There are two houses on the farm. Our family lived at one end of the property, my darling grandmother at the other. We spent most of our childhood riding ponies and bikes between the two places, bringing up the cows for milking, swimming and exploring. This day my grandmother was looking after my sister and I, so whilst one stood guard, the other sat on the kitchen table and broke the wooden spoon. We were figuring then she couldn’t smack us if we were naughty. How wrong we were …
Oh,and then there was the ‘black paint instead of dirt’ for mud pies episode, followed by banging up Dad’s brand new ute (the first one he’d ever had), an hour after it arrived on the farm.
How long did it take you to get published and how did you feel when you were told you had a contract?
I have been writing all my life, but it wasn’t until my youngest child went to kinder that I actually found ‘the space’ to sit down and start a full length novel.

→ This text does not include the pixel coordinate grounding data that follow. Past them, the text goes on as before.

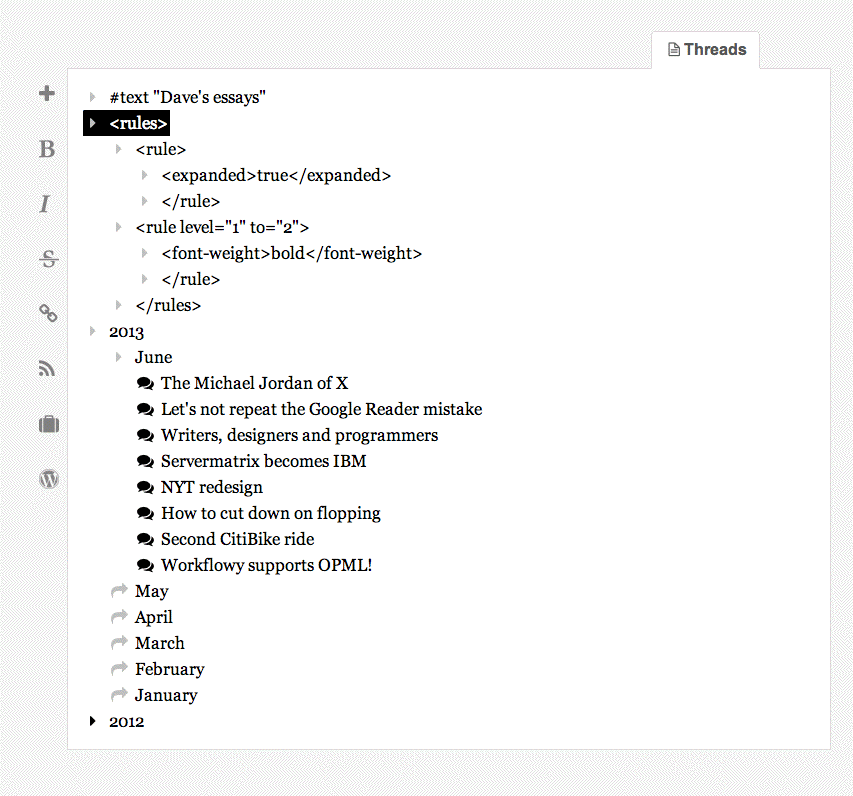Select the font-weight bold rule line

click(291, 253)
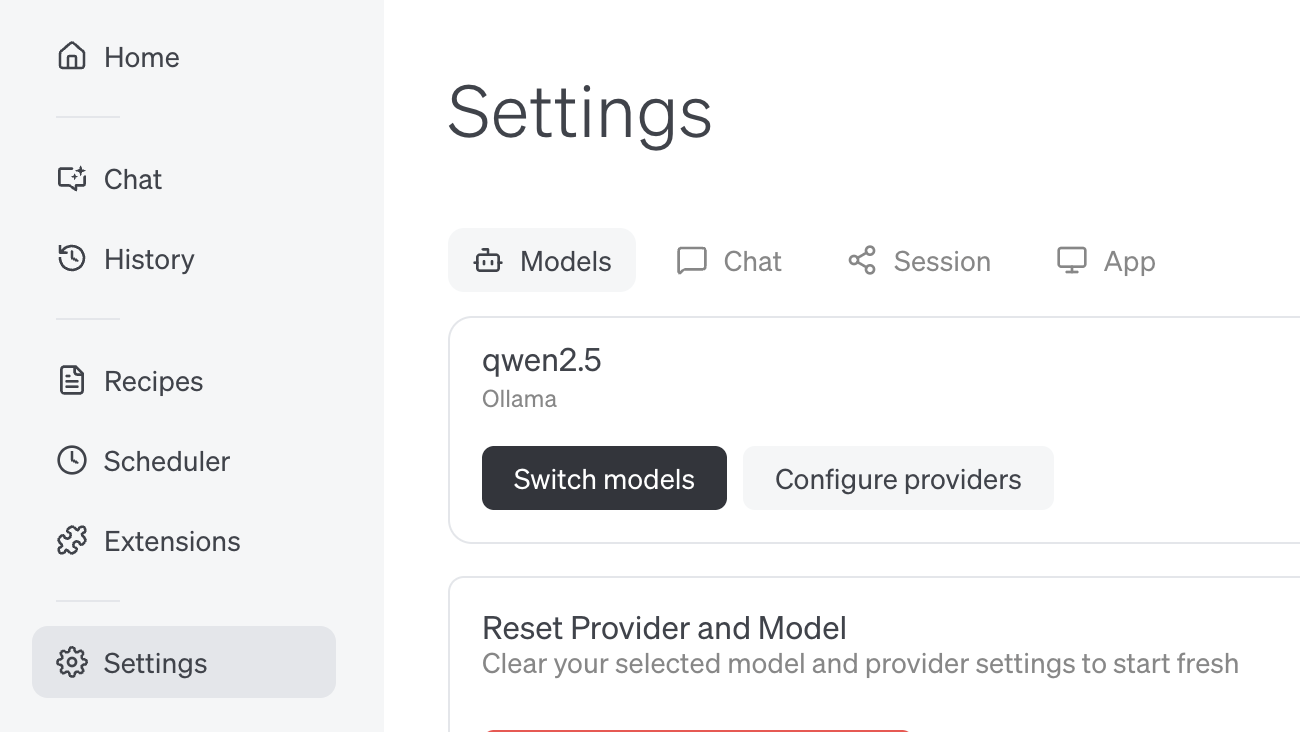Click the share icon on the Session tab
The image size is (1300, 732).
(x=861, y=260)

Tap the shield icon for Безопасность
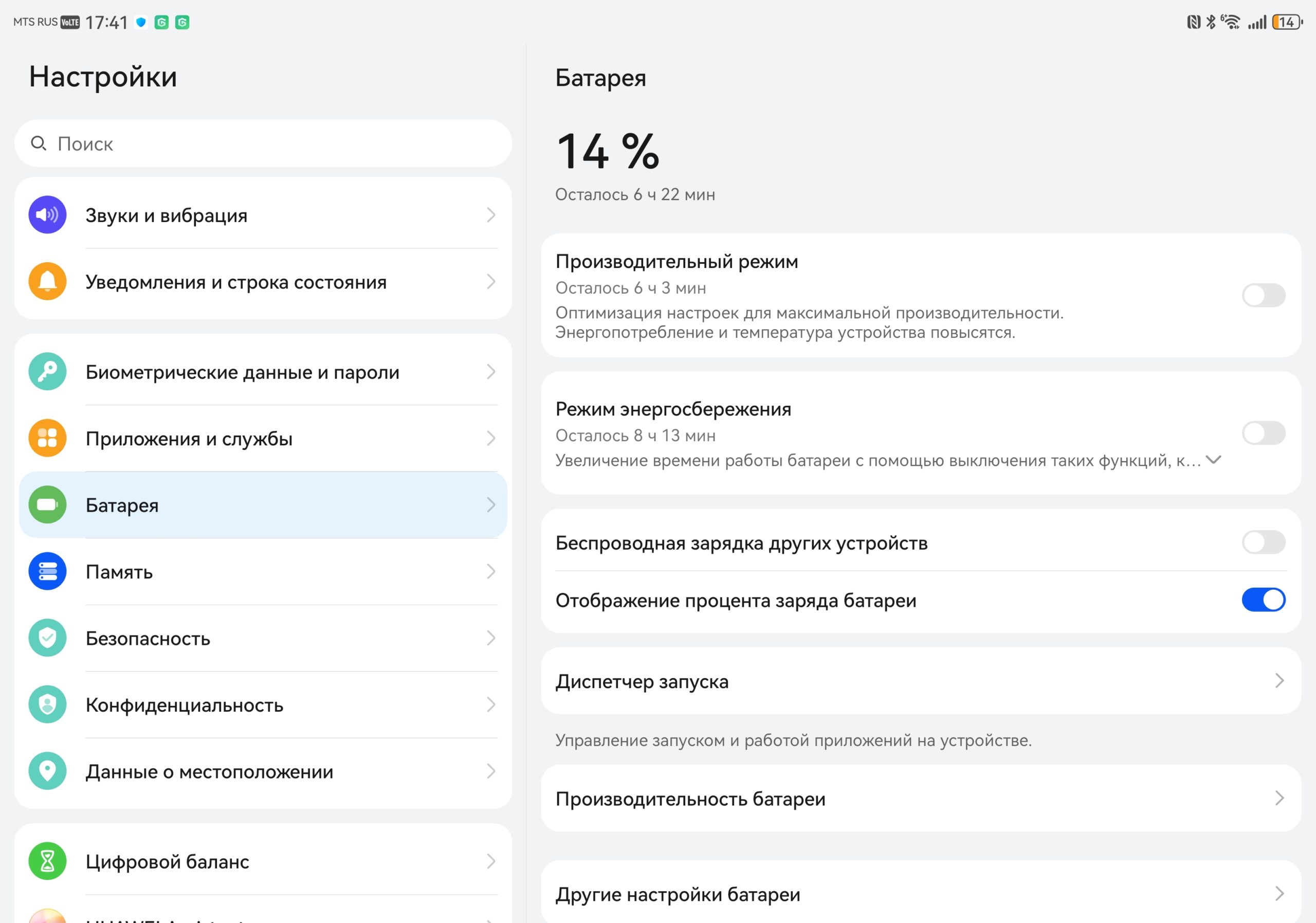(x=48, y=638)
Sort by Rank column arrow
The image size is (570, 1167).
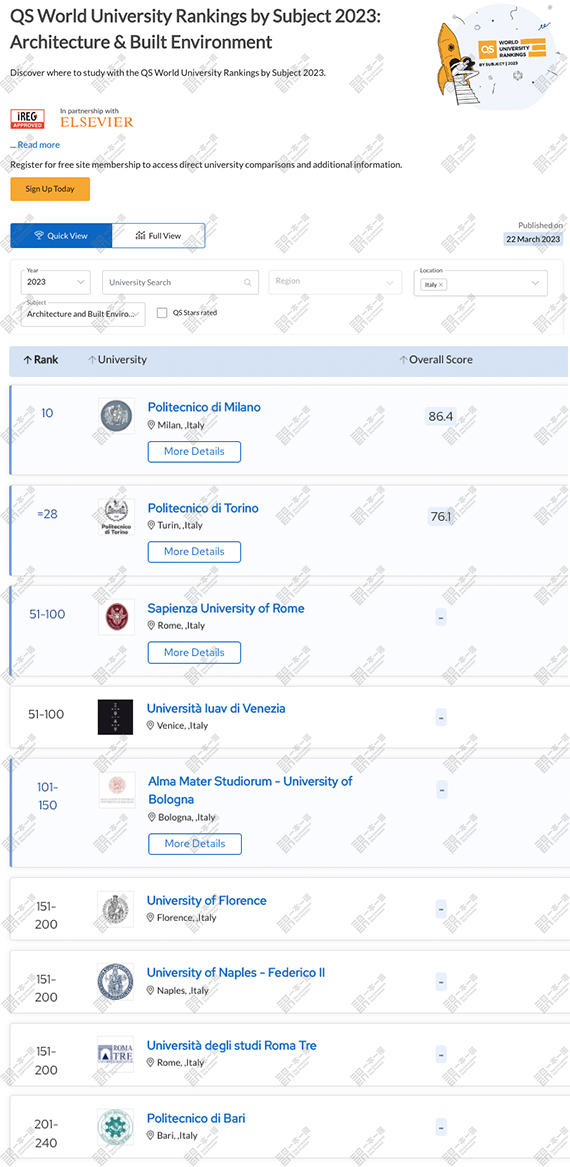pos(28,359)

A published writing friend also advised me to ‘learn the craft of writing’; so I enrolled in a Year of the Novel with the Victorian Writers Centre in Melbourne and then went on to do the Advanced Year of the Novel with Andrea Goldsmith. It was an excellent investment (six hours travelling every second month for two years) because on the final day I was able to announce my writing contract with Random House. Bella’s Run was completed over that time. I was in the supermarket when my agent phoned and told me I had the contract. I screamed into the nearest grocery stack, which just happened to be the toilet rolls.
What time of the day/night do you prefer to write and where do you like to write?
I don’t have luxury of deciding when I write. With three children, a husband and a small farm to run, writing is squeezed in. From time to time, I also help my father on his property, so things are always hectic. My favourite place to write is at the homestead where my grandmother used to live. I find the historic serenity of the place allows words to flow. I also sometimes feel like I have four generations of Osborn’s peering over my shoulder commenting in shocked tones, ‘They did that?’ Read Bella’s Run and you’ll see why!
Can you tell us a little bit about your upcoming book? And what date it will be released?
Bella Vermaelon and her best friend Patty are two fun loving country girls bonded in a sisterhood no blood tie could ever beat. They’re coming to the end of a road trip, which has taken them from their family farms in the rugged Victorian high country to the red dust of the Queensland outback. For almost a year they’ve mustered on cattle stations, played hard at rodeos and danced through life like a pair of wild tumbleweeds. And with the arrival of Patty’s brother Will and Bell’as cousin Macca, romance beckons …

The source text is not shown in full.